I - Dans l'oeil de l'aigle
L’hiver couvre de son vaste manteau de neige tout ce qui émerge à la surface de la contrée.
La campagne partout est identique à celle que l’on a connu et connaît chez vous : champs à perte de vue, bocages, bosquets, bois épars, étangs et marais, sentiers et chemins. De ci de là des fermes, leurs granges et leurs maisons attenantes. Et le tout sommeille, se repose continuellement.
Je suis dans l’œil du rapace qui survole ce paysage baigné de nuit qu’éclairent les étoiles et une pleine lune généreuse en lumière. Au dessus de l’immensité immaculée. L’instant est apaisant et enchanteur.
Je suis lui.
Ne vous méprenez pas, cependant, je n’ai rien de cette engeance d’accipiter* s’attaquant sans grâce aux proies faciles qui n’offrent aucune résistance, ni ces autres, charognardes, n’ayant qu’à s’abattre sur des cadavres pour se repaître. Quant à ceux qui tuent pour ne prendre que le meilleur en laissant pourrir le reste, n’en parlons pas…
Pour tous ceux-là, la vie vaut si peu qu’ils ont juste à se baisser pour se servir, sans aucune considération autre.
Ne m’importe davantage de me préoccuper de ces veilleurs nocturnes que vous nommez chouettes, hiboux, hulottes, hybris et compagnie. Ils font leur vie, moi la mienne. Et la mienne commande à mes nuits de nourrir mes jours dépensés à voltiger vers les falaises, à planer au dessus des forêts, ou à m’affairer dans les contingences humaines dont je n’ai cure et qui pourtant m’accaparent, au delà du raisonnable…
Je n’espionne personne, je vais à mes affaires.
Et mes affaires se veulent altières.
Cet appétit, au demeurant légitime, qui est mien réclame, tout au plus, la chair fraîche d’un rongeur ou d’un bondissant modeste. Et rien de pire. Ce sont ceux-là que ma panse digère. Voilà tout. Et justement, c’est l’un d’eux qui galope en ce moment même sur le tapis gelé de la saison ! Laissons-là alors, s’il vous sied, mes divagations et concentrons-nous, exclusivement, sur ce repas essentiel qui n’attendra guère mon bec si je le laisse filer !
La riche émargination du plumage qui structure mes ailes m’autorise des vols à nul autre pareil, dont je ne suis pas peu fier, osons le dire, en sus d’en tirer de grands profits. Par exemple – il m’est possible et sans peine d’effleurer toute surface sur de longues distances, de mes griffes au bout des pattes tendues, qu’elle soit parfaitement plane ou considérablement cabossée. C’est à ce titre que l’on m’a vu quelquefois survoler les plus hauts escarpements ou les roches les plus accidentés des monts qui surplombent Charankilla la cité des Hommes qui nous connaissent, dans les courants périlleux des altitudes…
Assurément, j’aime les vertiges.
*
Une petite créature au poil dru, long et fin comme un duvet se confondant à la blancheur de l’hiver, allonge l’allure vivace de ses bonds affolés.
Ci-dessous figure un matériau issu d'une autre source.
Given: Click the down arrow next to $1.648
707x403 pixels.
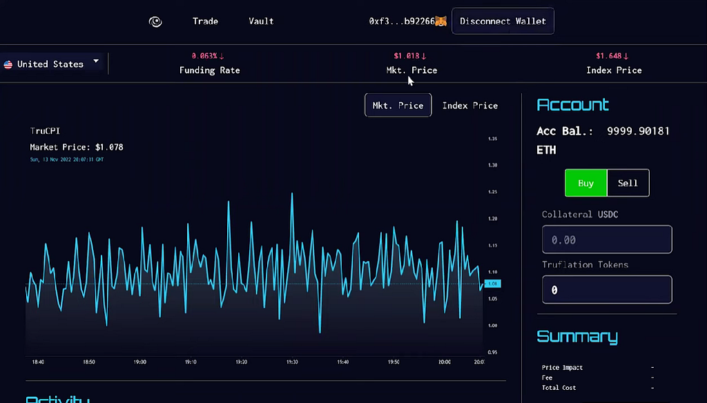Looking at the screenshot, I should click(626, 57).
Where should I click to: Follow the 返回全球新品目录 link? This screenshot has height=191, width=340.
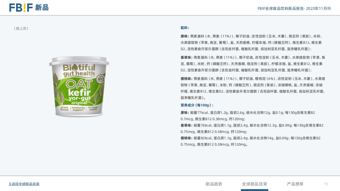pyautogui.click(x=26, y=184)
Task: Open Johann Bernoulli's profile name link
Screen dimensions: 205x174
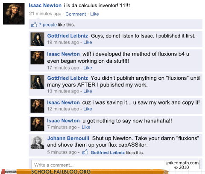Action: point(68,138)
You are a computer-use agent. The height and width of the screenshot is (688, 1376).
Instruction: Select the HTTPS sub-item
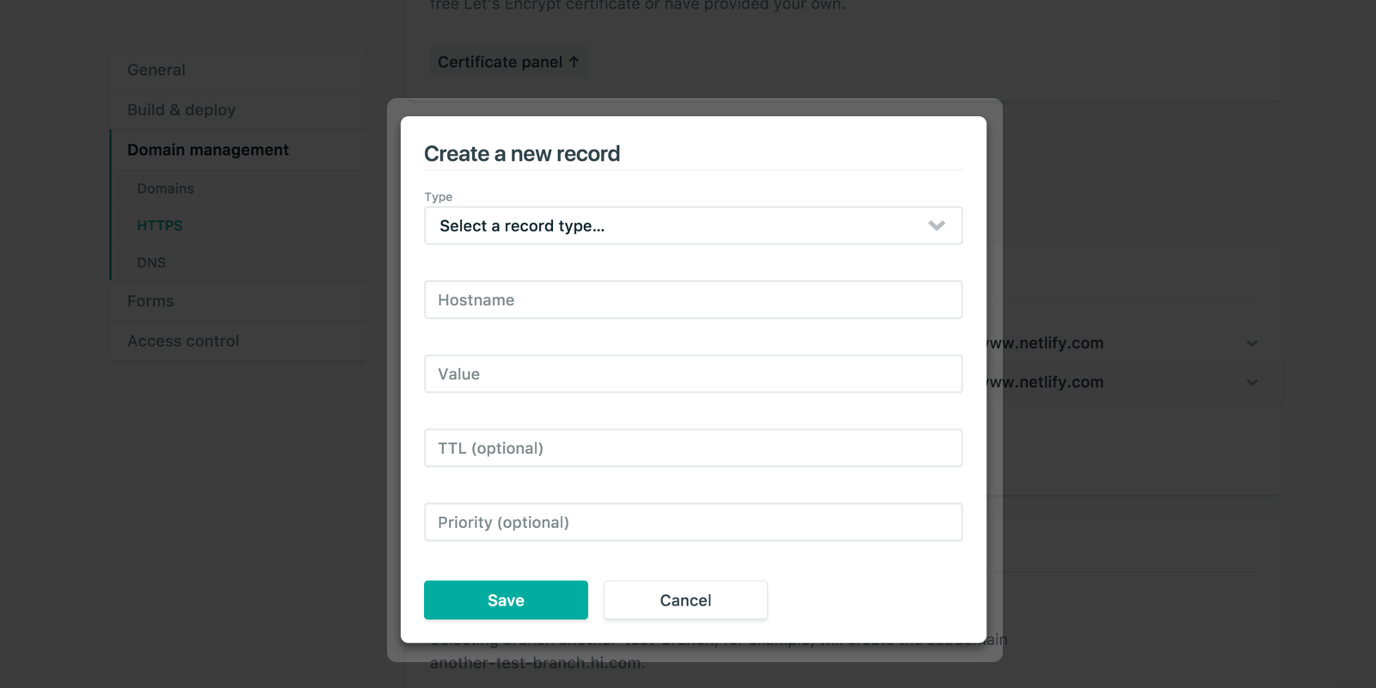click(160, 225)
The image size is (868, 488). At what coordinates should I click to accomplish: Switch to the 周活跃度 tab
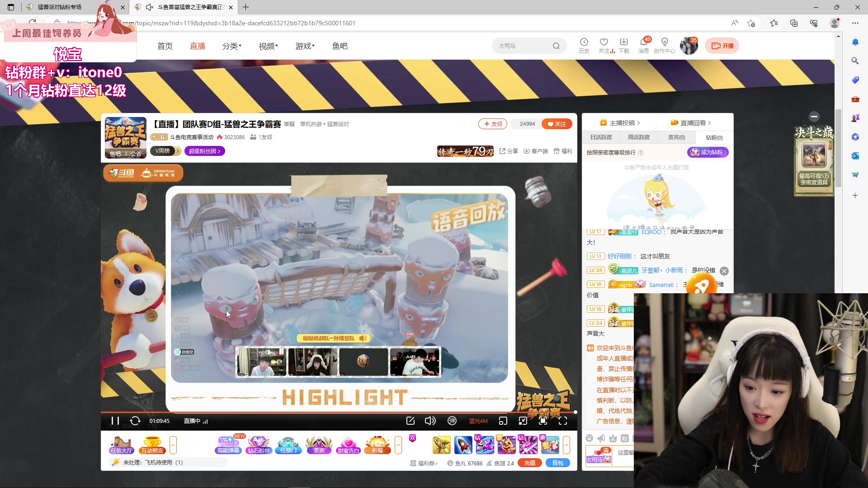point(638,137)
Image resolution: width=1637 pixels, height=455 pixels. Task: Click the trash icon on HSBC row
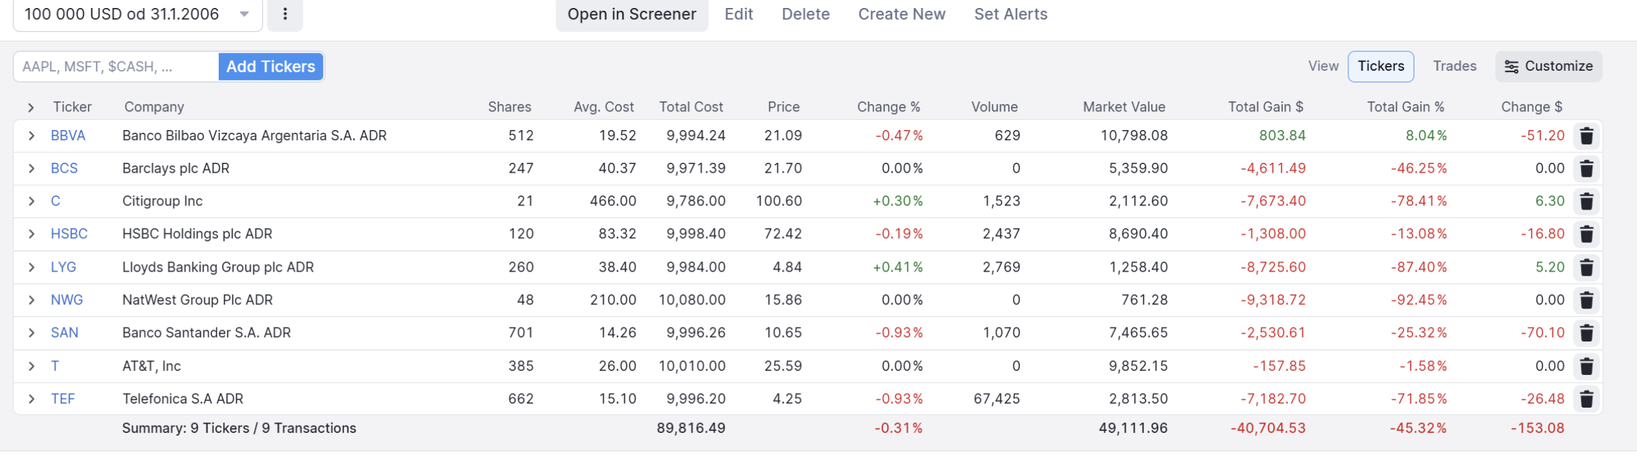[1586, 234]
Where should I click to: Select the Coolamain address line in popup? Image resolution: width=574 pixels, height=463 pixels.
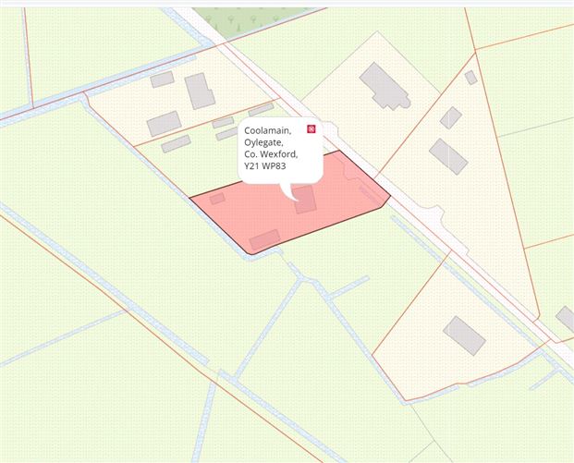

Le cœur qui palpite fort dans sa poitrine lui dicte de faire vite si elle veut revoir le jour. Une ombre large, mouvante, entêtée recouvre sa course comme un nuage pressé de l’avaler. Elle n’est plus très loin, il serait bête de ne pas atteindre à si peu de la destination !
Une buse salvatrice couchée dans la neige, soudain, lui permet un court répit récupérateur aux abris. Peut-être que cela est vain. Peut-être que le prédateur l’attend à la sortie. Ou peut-être pas. Tant pis. Elle respire un peu. Reprend le courage à ses pattes et s’élance à nouveau !
Deux, six, treize, vingt mètres, l’ombre a plongé vers les toits quand elle s’est enfilé entre les planches de la grange. Elle est sauve ! Tout au fond l’attendent ses très chers, endormis sur la paille tendre.
* * *
— Lendemain
« Je n’ai pas l’humeur à la plaisanterie aujourd’hui. J’ai mangé tard dans la nuit.
Le chien qui m’agace avec ses aboiements acharnés va se prendre un coup de bec s’il insiste. Il va comprendre qu’il ne faut pas déranger un qui le surplombe de trois fois sa taille. Bon allez, j’y vais ! »
L’aigle, superbe, prend son envol dans les battements de ses ailes.
Les collines se floutent presque complètement aux marges de son regard, tout est monochrome partout, mais il pourrait voir un œuf lové dans les frondaisons d’un arbre quel qu'il soit sans avoir à l’approcher, pour peu qu’il se trouve dans son axe.
©Mémoires oniriques
* Sous-espèce de la famille des accipitridés, qui concerne particulièrement les éperviers.